Dovremmo ricordarcelo oggi che la Bibbia è diventata l’opera letteraria tradotta nel maggior numero di lingue, ora che tutti possono liberamente accedere all’Antico e al Nuovo Testamento nella propria lingua materna. In questo tempo del Natale, in cui i cristiani celebrano proprio il mistero dell’incarnazione, dovremmo fare memoria di questo profondo intreccio tra venuta nella carne di Gesù – che i cristiani considerano il “Figlio di Dio” – e venuta della Parola nello “sta scritto” di un libro. In questo senso è significativo che proprio a ridosso del tempo dell’Avvento, in cui i credenti rinnovano lìattesa del ritorno del loro Signore, sia uscita in Italia la nuova traduzione della Bibbia, voluta dalla Conferenza episcopale italiana per offrire ai fedeli un testo maggiormente fedele da un lato all’originale ebraico e greco e, dall’altro, al linguaggio degli uomini e delle donne del nostro tempo, linguaggio che, com’è ovvio, muta con lo scorrere del tempo.

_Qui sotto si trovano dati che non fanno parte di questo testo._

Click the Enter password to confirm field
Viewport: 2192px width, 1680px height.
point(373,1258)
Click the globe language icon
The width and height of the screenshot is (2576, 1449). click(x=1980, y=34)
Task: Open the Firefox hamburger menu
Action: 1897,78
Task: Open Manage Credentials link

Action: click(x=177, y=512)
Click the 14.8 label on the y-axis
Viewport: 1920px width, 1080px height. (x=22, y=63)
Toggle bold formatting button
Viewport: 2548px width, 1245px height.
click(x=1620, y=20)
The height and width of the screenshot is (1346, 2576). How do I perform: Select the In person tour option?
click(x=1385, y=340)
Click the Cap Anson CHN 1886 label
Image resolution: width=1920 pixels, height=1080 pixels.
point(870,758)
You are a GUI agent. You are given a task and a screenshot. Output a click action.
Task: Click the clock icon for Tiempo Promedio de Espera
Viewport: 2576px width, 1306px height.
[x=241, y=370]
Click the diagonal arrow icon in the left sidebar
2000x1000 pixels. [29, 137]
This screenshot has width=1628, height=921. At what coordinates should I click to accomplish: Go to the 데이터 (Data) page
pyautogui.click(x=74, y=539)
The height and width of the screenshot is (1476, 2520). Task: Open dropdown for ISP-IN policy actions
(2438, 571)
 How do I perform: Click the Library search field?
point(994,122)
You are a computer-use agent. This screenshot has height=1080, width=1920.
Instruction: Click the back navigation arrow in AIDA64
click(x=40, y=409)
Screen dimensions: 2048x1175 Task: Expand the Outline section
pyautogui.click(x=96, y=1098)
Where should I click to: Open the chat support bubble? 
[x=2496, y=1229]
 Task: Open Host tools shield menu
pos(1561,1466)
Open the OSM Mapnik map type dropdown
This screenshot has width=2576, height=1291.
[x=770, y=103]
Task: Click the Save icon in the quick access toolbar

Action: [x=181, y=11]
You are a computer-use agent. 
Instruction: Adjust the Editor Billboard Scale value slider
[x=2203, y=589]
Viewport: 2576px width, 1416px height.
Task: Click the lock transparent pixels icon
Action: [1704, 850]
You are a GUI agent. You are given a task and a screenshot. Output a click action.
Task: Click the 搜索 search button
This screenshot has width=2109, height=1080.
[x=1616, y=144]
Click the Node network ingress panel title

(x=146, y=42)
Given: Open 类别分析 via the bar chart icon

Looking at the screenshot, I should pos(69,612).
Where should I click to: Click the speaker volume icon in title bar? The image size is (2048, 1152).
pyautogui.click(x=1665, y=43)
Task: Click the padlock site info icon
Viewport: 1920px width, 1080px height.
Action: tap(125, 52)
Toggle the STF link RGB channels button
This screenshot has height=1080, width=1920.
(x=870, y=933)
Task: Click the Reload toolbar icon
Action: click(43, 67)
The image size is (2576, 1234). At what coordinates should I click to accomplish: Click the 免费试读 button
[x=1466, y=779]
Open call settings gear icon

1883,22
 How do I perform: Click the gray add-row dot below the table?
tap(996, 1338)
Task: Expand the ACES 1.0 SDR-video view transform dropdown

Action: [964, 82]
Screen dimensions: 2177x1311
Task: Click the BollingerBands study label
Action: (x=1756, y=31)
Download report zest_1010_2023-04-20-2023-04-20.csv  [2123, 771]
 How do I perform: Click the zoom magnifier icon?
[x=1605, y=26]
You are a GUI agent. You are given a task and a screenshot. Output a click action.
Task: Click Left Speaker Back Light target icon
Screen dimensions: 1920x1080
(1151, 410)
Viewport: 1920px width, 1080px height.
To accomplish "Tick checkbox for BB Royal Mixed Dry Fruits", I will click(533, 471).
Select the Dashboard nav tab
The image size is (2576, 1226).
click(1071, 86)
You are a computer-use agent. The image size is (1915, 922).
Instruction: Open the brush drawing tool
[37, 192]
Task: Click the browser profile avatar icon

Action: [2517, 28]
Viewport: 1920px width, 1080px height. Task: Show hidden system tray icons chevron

Ma ritengo che questa analogia tra Bibbia e nascita di Gesù nella carne possa anche rendere conto di un altro dato normalmente attribuito unicamente a fattori storico-culturali: il considerare la Bibbia come il “grande codice” della nostra società occidentale. Si pensa che lo sia diventato per l’antica, capillare e duratura diffusione del cristianesimo in Europa, per la sua capacità di fornire un linguaggio di parole, gesti, immagini agevolmente intelleggibili, per la diffusione di racconti fondatori e di parabole esemplari e passibili di essere trasposte in mirabili opere d’arte. Tutto ciò è indubbiamente vero, ma credo sia altrettanto vero anche il percorso inverso: la Bibbia ha ricevuto questa accoglienza così universale – che si è estesa anche ben al di là dell’ambito occidentale e mediterraneo in cui è nata e si è diffusa originariamente – proprio perché narra di valori e realtà profondamente umane: lo fa servendosi di una lingua e una cultura particolari, certo, ma giungendo attraverso di esse al cuore dell’esistenza umana in quanto tale. Ci narra infatti dell’amore e dell’odio, della fraternità possibile e dell’inimicizia probabile, della grandezza e della miseria dell’essere umano, del confronto-scontro con la natura, con se stessi e con l’altro, dei conflitti generazionali e degli scontri culturali, della sete di libertà e del fascino del servilismo, della paura della morte e del desiderio di vita piena... Un “codice” divenuto grande non solo perché in tanti lo hanno usato, ma perché da sempre ha affrontato i grandi temi, fornendo chiavi interpretative non solo per “leggerli” ma soprattutto per vivere una vita umana ricca di senso.
Ecco a Natale facciamo memoria anche di questa “umanità” della Scrittura, di questa incarnazione di una parola di vita nelle nostre parole quotidiane. Dallo “sta scritto” di quei libri sgorga con rinnovata freschezza una speranza per tutti: l’essere umano è chiamato alla pienezza della vita, nella gioia e nella comunione.